Uterine myoma is a common gynecological disease that may place a patient at high risk for DVT when weighing more than 1000 g. The exact incidence of thrombosis secondary to fibroid disease is unknown, with no explicit guidelines for the treatment of large uterine myomas complicated by venous thrombosis. Available literature suggests placement of IVC filters before hysterectomy as the release of outflow obstruction following hysterectomy may result in PE. Other literature suggests the use of thrombolytics for large clot burdens. Our patient underwent mechanical thrombectomy before hysterectomy, limiting concern for clot dislodgement, with contraindications to thrombolytics given ongoing menorrhagia. An IVC filter was, therefore, thought not to be indicated. Regardless of approach, the goal is removal of the offending obstruction and treating the thrombus to limit post-thrombotic complications.

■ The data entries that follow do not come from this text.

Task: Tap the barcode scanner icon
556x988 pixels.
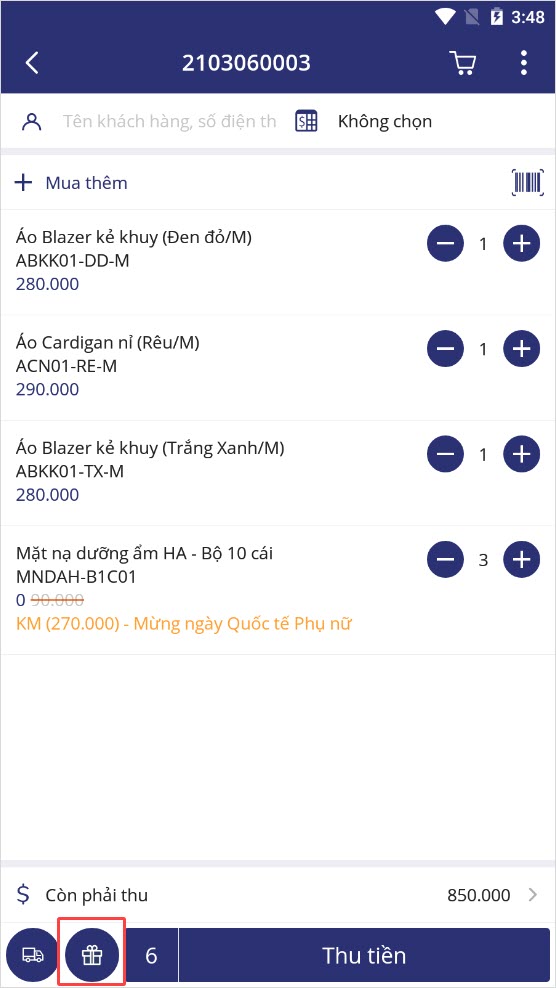Action: point(527,183)
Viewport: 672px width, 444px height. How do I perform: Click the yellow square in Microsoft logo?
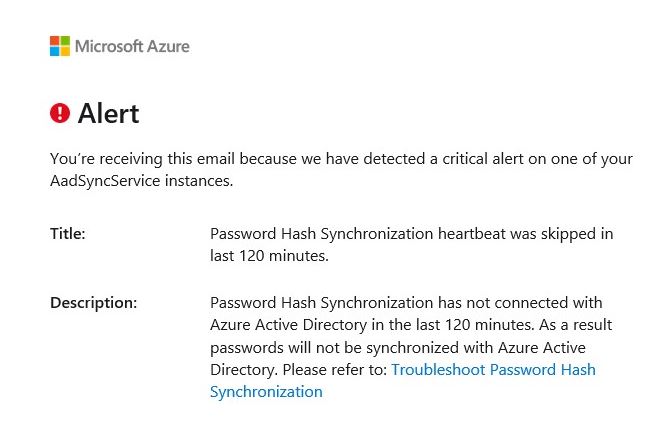[65, 51]
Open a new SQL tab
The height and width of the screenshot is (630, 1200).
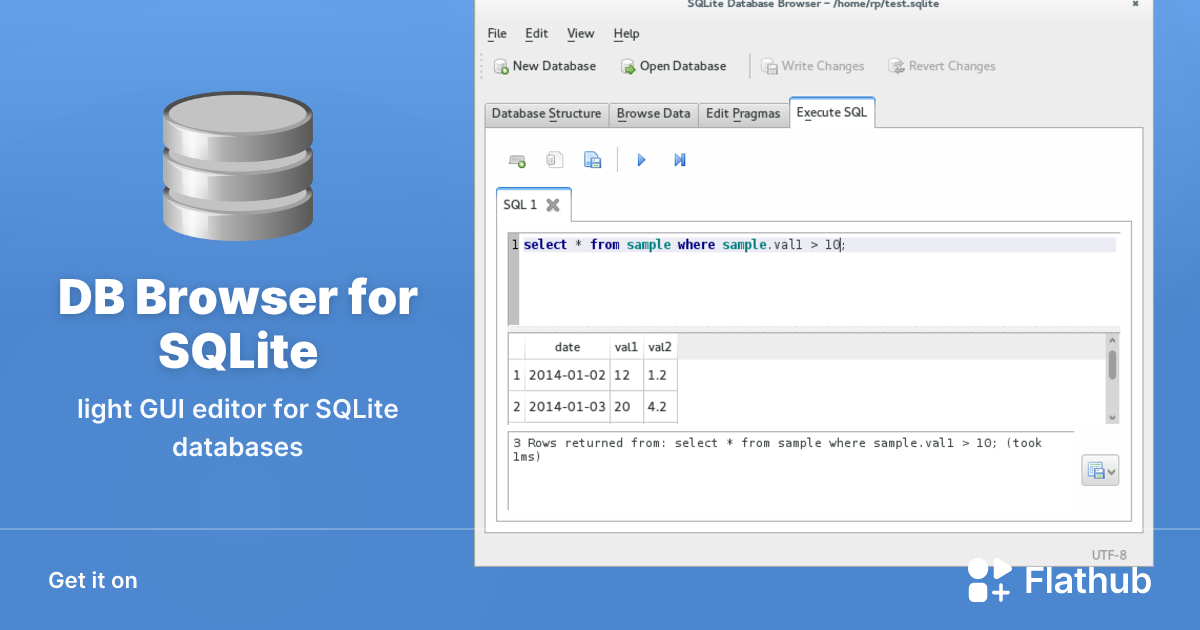(517, 160)
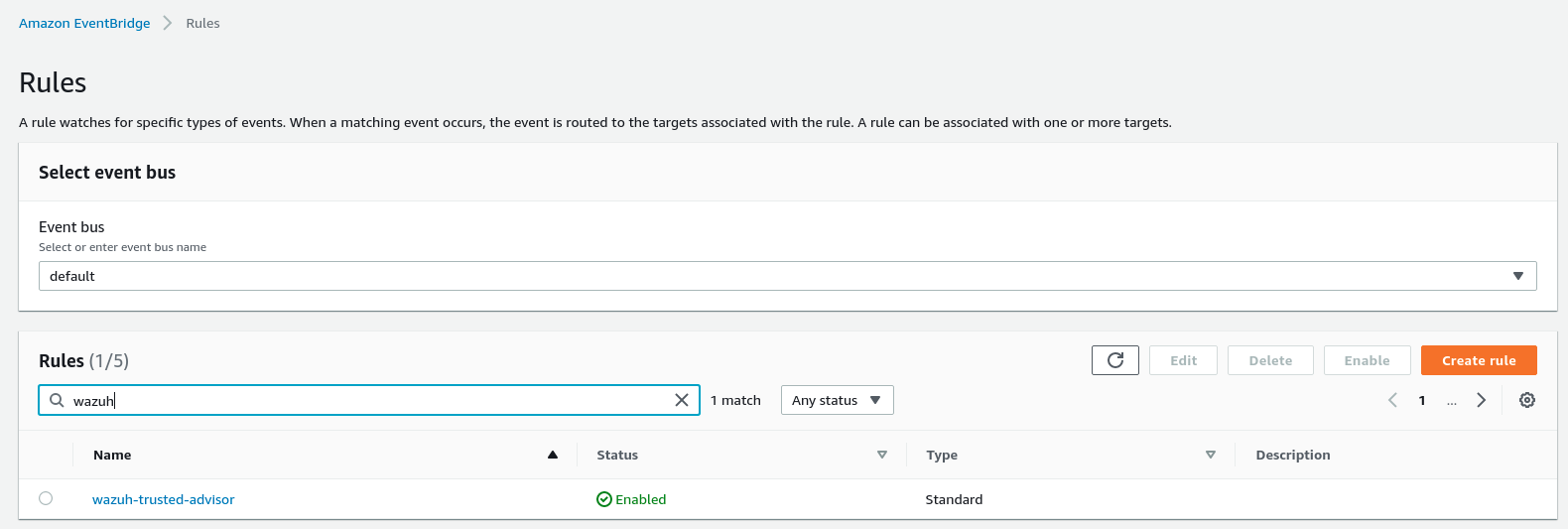Click the Enable button

click(1367, 360)
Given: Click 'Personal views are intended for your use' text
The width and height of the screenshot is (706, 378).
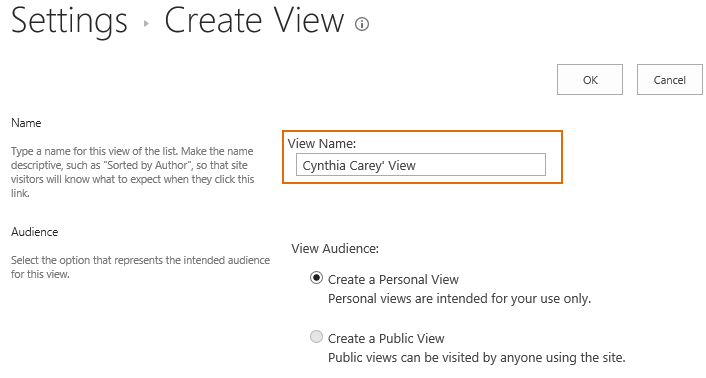Looking at the screenshot, I should coord(459,299).
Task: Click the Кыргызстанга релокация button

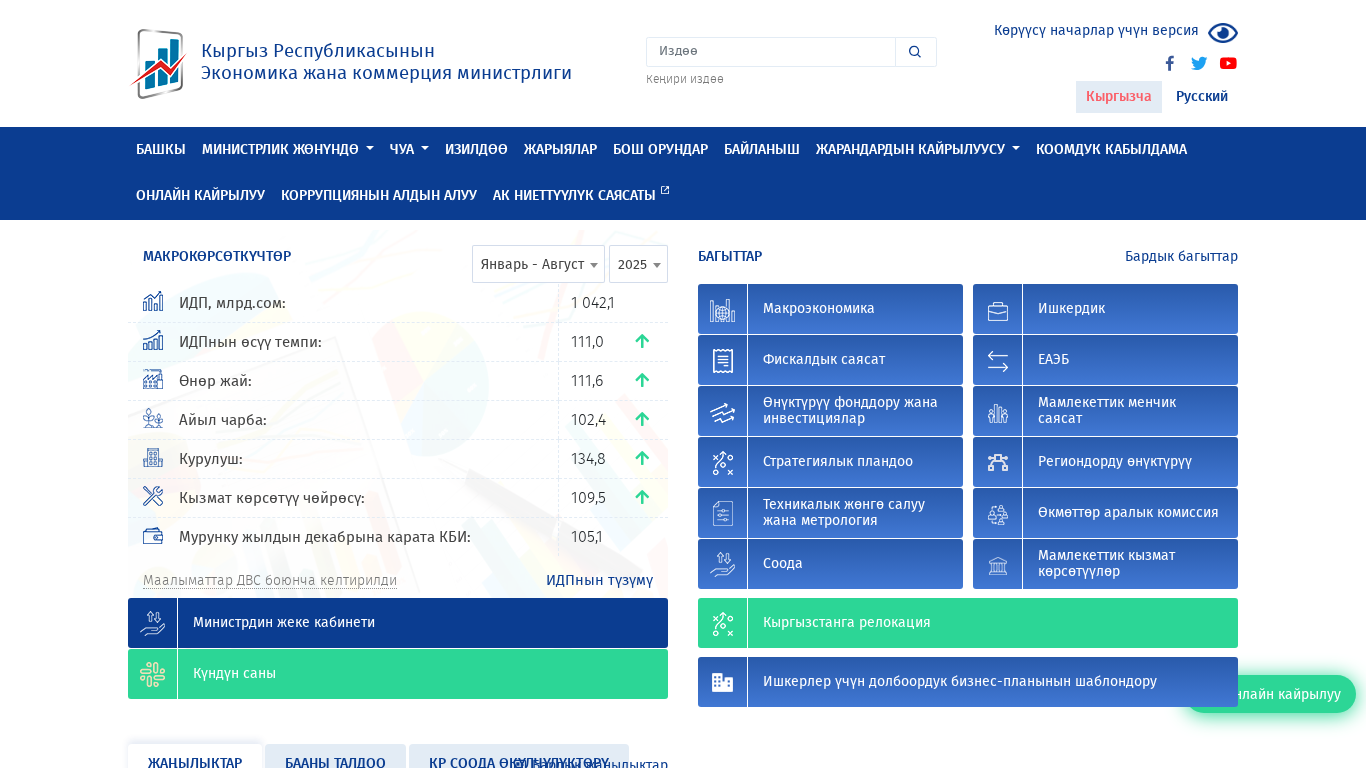Action: (x=967, y=623)
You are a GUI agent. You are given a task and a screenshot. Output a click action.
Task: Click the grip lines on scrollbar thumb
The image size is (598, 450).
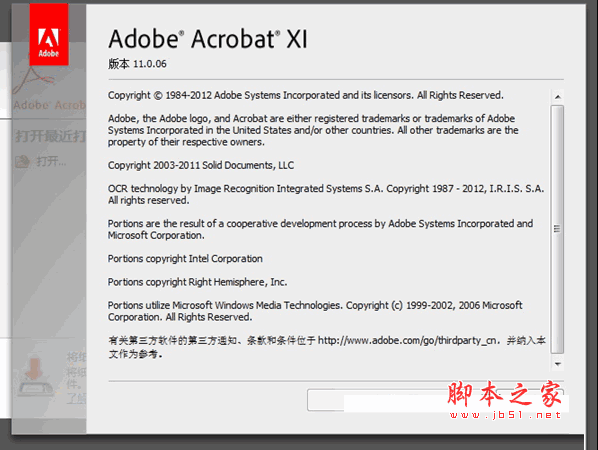[557, 229]
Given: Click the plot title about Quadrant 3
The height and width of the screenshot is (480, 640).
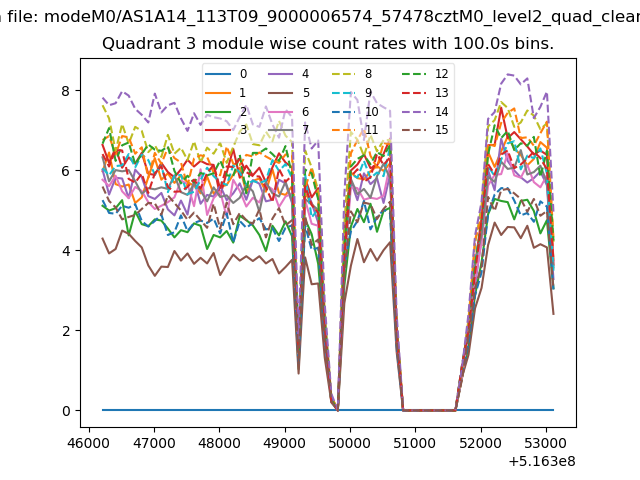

MTS refers to the right common iliac artery compressing the left common iliac vein against the lumbar spine, leading to venous outflow obstruction and a high risk of iliofemoral venous thrombosis. The condition was first diagnosed by Virchow in 1851 and has also been described as iliac vein compression syndrome or Cockett’s syndrome. Patients commonly present with venous thrombosis of the left lower extremity, but may also present with left lower extremity swelling, pain, or venous reflux, which can progress to phlebitis and phlegmasia. Among anatomically acquired risk factors of DVT, compression by the right common iliac artery is a common pattern seen in 22% of the normal population and is responsible for 2% to 3% of all lower extremity DVTs and 18% to 49% of left-sided lower extremity DVT. It is more common in young, otherwise healthy women between 20 and 50 years of age. There have been multiple case reports published regarding MTS secondary to arterial reconstruction or stenting, aneurysm formation, or anatomical variants. This pathology is largely diagnosed by the presence of clinical features; however, literature supports IVUS examination as the gold standard for the diagnosis of MTS.,,

This case is unique because it involves a patient with both caval compression by a large uterine myoma and classic MTS secondary to arterial compression. The treatment of choice for patients with venous outflow obstruction is removal of the obstructing phenomenon. The advancements in endovascular techniques have facilitated treatment options of these conditions by direct thrombolysis, balloon angioplasty, mechanical thrombectomy, or stent placement. The current recommendations are for removal of obstruction and venous stenting.

One could argue there are benefits of a single surgical approach. The authors believed the ability to remove the clot burden before removal of the obstruction followed by definitive endovascular therapy was the safest approach because it obviates the concern for clot dislodgement after a hysterectomy. Performing an IVUS examination before a hysterectomy confirmed infrarenal caval thrombosis by the uterine myoma, indicating a greater benefit from hysterectomy as opposed to simply preforming this potentially morbid procedure. Our surgical team was able to present the patient with all options and believe there was no increased morbidity from the staged endovascular interventions.

Conclusions

Iliocaval thrombosis and MTS are two clinical pathologies that can be difficult to diagnose and require a high index of suspicion. This case report presents a unique patient with both conditions who successfully underwent staged endovascular intervention. We demonstrate the importance of a multidisciplinary approach, the importance of establishing a diagnosis and treating external causes of compression before definitive thrombus management.